Entries supplied:
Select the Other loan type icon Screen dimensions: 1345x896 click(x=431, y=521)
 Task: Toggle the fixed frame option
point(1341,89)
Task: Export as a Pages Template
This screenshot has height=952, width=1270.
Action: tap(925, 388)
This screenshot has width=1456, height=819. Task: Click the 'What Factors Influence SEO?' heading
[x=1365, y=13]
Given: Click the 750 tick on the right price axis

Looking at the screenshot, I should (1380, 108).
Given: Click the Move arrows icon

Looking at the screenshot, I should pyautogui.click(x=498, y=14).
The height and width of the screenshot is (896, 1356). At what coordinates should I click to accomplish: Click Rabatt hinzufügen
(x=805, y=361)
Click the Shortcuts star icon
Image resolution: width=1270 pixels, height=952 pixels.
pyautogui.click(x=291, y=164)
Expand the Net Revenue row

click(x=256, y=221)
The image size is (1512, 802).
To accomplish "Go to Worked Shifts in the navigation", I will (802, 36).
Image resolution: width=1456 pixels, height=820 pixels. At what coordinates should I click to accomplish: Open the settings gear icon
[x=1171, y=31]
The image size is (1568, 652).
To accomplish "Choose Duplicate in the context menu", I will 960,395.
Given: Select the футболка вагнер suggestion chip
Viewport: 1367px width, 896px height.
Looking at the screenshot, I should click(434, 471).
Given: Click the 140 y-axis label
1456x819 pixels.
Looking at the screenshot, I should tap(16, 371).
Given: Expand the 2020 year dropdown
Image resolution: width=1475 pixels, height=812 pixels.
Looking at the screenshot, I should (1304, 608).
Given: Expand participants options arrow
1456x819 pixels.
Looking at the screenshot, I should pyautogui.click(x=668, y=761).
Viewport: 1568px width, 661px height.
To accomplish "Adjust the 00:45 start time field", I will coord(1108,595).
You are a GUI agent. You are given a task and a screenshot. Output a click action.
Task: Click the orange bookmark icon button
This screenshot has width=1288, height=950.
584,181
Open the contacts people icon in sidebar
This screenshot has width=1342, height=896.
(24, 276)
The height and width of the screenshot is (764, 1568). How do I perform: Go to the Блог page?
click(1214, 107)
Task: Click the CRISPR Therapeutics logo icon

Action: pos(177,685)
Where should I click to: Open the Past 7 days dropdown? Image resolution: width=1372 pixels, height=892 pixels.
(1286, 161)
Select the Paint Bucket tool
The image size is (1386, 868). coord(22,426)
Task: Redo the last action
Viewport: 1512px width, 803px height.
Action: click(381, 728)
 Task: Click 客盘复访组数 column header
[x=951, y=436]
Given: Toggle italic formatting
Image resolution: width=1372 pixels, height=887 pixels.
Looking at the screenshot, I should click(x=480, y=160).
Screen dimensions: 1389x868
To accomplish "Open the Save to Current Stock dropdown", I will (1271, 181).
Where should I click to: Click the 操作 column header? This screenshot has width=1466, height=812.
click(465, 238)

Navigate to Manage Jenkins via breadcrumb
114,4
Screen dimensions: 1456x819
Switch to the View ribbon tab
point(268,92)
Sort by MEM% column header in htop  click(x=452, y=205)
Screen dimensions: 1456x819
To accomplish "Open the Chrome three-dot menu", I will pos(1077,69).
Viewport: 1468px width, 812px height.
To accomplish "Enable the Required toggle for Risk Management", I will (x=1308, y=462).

Work instruction:
From the material above, give the number of lines that contain the string "dimensions", without any added remark.

Final answer:
4